メキシコでトラック襲撃が常態化
米国のサプライチェーンセキュリティ企業Overhaulが公表した最新レポートによると、メキシコ国内で暴力を伴う貨物窃盗事件が急増している。武装グループによるトラック襲撃が常態化し、運転手の人命にも危険が及ぶ事態となっている。メキシコは米国向け輸出の主要な陸上輸送ルートを抱えるため、北米サプライチェーン全体への影響が懸念される。
自動車・電子機器が主要ターゲット
窃盗被害の多くは自動車部品、電子機器、医薬品など高額貨物に集中している。特にメキシコ北部の国境地帯と工業地帯を結ぶ幹線道路で被害が頻発している。日本の自動車メーカーや電子部品メーカーもメキシコに生産拠点を持つケースが多く、米国向け輸出の陸送区間で同様のリスクに晒されている。
物流コスト上昇の要因に
貨物窃盗の増加は保険料の上昇に直結する。
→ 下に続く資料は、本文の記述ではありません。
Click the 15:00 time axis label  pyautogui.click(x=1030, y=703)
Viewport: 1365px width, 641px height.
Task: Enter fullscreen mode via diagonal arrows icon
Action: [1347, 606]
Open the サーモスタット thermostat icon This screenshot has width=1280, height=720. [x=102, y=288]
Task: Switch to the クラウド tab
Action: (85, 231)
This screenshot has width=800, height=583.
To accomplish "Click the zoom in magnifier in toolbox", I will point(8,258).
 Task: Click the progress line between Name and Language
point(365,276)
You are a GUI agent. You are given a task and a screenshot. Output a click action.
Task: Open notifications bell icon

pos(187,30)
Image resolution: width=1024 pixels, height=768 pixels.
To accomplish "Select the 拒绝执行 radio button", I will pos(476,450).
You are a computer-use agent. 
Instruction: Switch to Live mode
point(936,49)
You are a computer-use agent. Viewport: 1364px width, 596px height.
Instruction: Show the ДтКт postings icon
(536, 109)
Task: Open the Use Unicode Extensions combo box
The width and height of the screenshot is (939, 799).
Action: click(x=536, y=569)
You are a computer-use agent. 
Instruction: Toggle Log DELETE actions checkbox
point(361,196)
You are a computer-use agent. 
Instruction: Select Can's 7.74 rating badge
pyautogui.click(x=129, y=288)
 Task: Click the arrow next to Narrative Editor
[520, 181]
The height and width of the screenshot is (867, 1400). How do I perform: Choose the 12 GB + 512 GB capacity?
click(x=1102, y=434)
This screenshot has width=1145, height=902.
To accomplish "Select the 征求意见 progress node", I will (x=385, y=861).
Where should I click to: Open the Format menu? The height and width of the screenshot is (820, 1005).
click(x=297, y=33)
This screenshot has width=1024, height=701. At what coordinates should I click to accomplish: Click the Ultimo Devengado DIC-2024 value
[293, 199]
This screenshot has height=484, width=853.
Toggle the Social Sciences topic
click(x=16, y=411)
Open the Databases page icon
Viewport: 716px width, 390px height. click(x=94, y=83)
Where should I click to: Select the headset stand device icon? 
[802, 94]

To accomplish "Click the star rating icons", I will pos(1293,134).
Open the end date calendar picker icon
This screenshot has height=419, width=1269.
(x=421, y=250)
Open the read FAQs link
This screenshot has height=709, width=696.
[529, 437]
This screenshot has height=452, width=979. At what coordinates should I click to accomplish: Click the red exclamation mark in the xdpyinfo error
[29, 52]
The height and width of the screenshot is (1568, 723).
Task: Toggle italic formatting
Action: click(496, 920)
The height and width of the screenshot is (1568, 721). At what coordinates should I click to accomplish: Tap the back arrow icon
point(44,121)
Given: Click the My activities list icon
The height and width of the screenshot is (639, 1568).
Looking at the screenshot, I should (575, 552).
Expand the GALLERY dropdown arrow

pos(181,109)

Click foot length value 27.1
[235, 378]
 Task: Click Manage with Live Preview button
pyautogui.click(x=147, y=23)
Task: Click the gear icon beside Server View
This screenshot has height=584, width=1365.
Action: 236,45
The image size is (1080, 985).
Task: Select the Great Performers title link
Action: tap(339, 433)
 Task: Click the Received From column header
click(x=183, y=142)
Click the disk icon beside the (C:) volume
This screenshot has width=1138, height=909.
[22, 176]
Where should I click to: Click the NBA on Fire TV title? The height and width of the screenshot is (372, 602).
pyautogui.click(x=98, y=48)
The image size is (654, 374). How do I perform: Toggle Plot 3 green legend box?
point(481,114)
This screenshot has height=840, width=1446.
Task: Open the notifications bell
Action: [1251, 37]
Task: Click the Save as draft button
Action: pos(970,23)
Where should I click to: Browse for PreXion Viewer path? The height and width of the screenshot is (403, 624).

一部の保険会社はメキシコ国内陸送向けの保険料率を引き上げており、荷主とフォワーダーの負担が増している。また、セキュリティ強化のための護送車両手配や追跡システム導入も追加コストとなる。北米向けサプライチェーンを持つ日本企業は、陸送区間のリスク評価と代替ルートの検討を迫られている。